People Want To Use Things But Not Own The Consequences Of Its Use.
[Edit 2: I think anyone commenting should identify how much they use Facebook in their comment lol]
On the list of people I describe in the subject, I place myself first. If you're here to defend yourself by showing me your receipts, congratulations, you win, I just saved us who knows how much time. I'm typing this out in an attempt to describe phenomena, not persuade you of anything in particular, other than, this is a thing I see happening a lot; too much would be my take.
I'm just gonna grab [a] most egregious example, but I would like to talk about this, not as a horrific fail, but as an exemplar; at the moment I believe that most people categorize it as the former.
[edit: there really is no "most" egregious example, and I just thought of a much worse one, and unlike Facebook I am fully guilty of this one: I own and drive a car, a lot, and boy am I ignoring some real world consequences there.]
That example being, Facebook Acted As The Main Propaganda Outlet For A Genocide Of The Rohingya In Myanmar, and therefore, Anyone Who Uses Facebook Is Using A Tool That Has Bloodstains On It And Are Somehow Not Horrified.
To more easily conceptualize this, it's much the same as me needing a shovel, and having a neighbour that I happen to know murdered someone with their shovel, but has not been arrested for it, and right when I need the shovel, they walk over with their bloodstained shovel and offer to let me use it for my non-murder task. And I just go "Wow how convenient that you happened to be here with that bright-red shovel just now, I think I'll use this one one of yours with the little spatters of brain on it, instead of walking over to my shed and getting my own shovel out!"
We are talking about murder here, Facebook was used to foment mass murder and in a world that made sense, Zuckerberg would be handed over to the ICC years ago, along with Henry Kissinger and a number of others who instead hang out at the Nobel Peace Prize club where Barack makes a mean Mai Tai.

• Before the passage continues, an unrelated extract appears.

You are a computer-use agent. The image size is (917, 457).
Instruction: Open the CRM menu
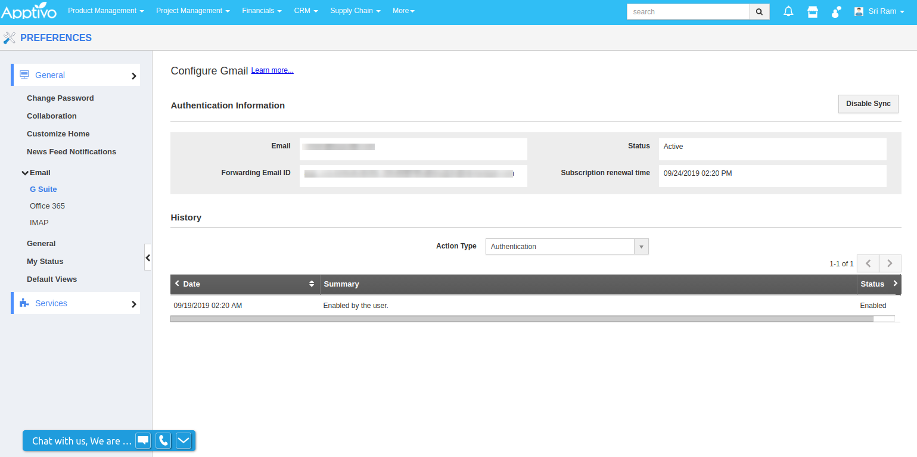point(306,11)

The problems that people use Facebook to constructively solve is connections to family and close friends, event and interest group organizing, the marketplace, and for the avid user it constitutes a daily journal.
These problems could each be solved using something else that is also just as gratis. It might be a small amount of effort more, but then you maybe don't ever have to touch the remains of a human life that once existed and now does not, due to this particular device being used to end that life.

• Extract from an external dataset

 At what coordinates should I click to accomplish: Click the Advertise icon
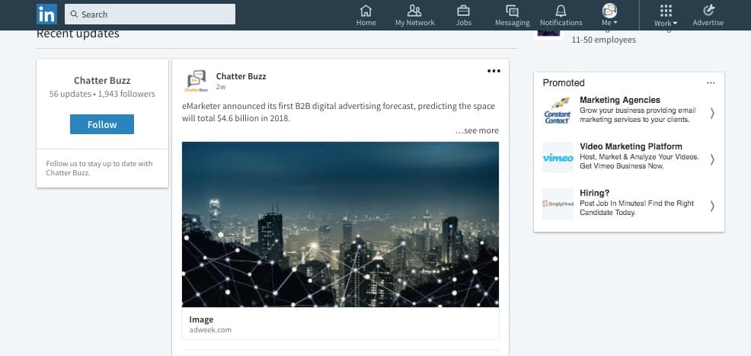[x=708, y=11]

But it seems that it's more convenient, easy, zero effort, to simply ignore the gore.
That's what I see on the internet. I don't think anyone has ever accepted a bloodstained shovel and set to digging a ditch with it who didn't also feel that their life was next if they didn't, but as long as there's no visible bloodstains, as long as it's just a few articles and podcasts from known radical leftists, eh, look at little Jimmy's recital, isn't he cute?
This springs to mind.
Individual choices are constrained. Admonishing people for living in this world that we live in is straight from the Big Carbon playbook.
true but there is more to it, remember consumption and carbon production is just something everyone needs to do to survive in this world.

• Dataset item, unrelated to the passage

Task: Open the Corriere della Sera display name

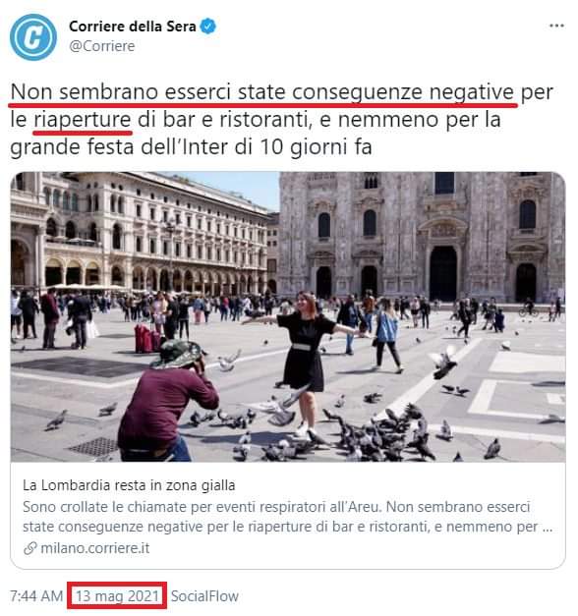Action: pos(133,27)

expecting your friends and family to use a billionaire's private network as one of the sole ways of communicating is not really the same thing as being stuck buying your food with too much plastic on it.
one of these you really do have control over its not a forced choice its just one people think is.
Social media's whole thing is the social aspect - if a community and/or its users are entrenched somewhere, they're not likely to move because a minority has issues with the platform. It's not unreasonable to want people to move away from Facebook/etc., but it's not really true to say that's a choice everyone has, if friends, family, and the communities or activities someone wants to engage with are there; if the options are communicating with loved ones on an 'unethical' platform or not communicating with them at all, it's unreasonable and unfair to expect everyone to choose the latter.
I know, everyone in the world who is not on the Fediverse is an evil, lazy scumbag and the absolute best way to get them to switch is to sneer and scold. No matter what communities they have built, what access to information they need, how difficult it is to rebuild that elsewhere, they're all just terrible people compared to you, polishing your halo in the corner.
This line of argument is bogus and self-defeating. Quit it.
I have trouble believing that humans can't get by without Facebook. Even in the absence of viable replacements, we got along fine for millenia... arguably, we got along with each other better.
I have trouble believing that humans can't get by without meat, or cars, or carbon fuel, or mass-produced clothes, or supermarkets, or .
It does not matter what you believe, or what you prioritise. Other people have different beliefs and have made different choices. If you want them to think and choose differently, don't start off by telling them that they're scum while you polish your imaginary halo.
And for fucks sake don't fill the Fediverse up with so much narcissistic, whiny crap that everyone who isn't you fucks off somewhere else.
This is not hard.
And having seen your edit of the OP, I quit Facebook something like 15 years ago and only ever had fake name accounts.
I quit Twitter the day Musk took over. I quit Reddit the night before it went dark. I've been boycotting Google as much as is possible for well over a decade.
Have I polished my halo enough for you to stop sneering and start growing up?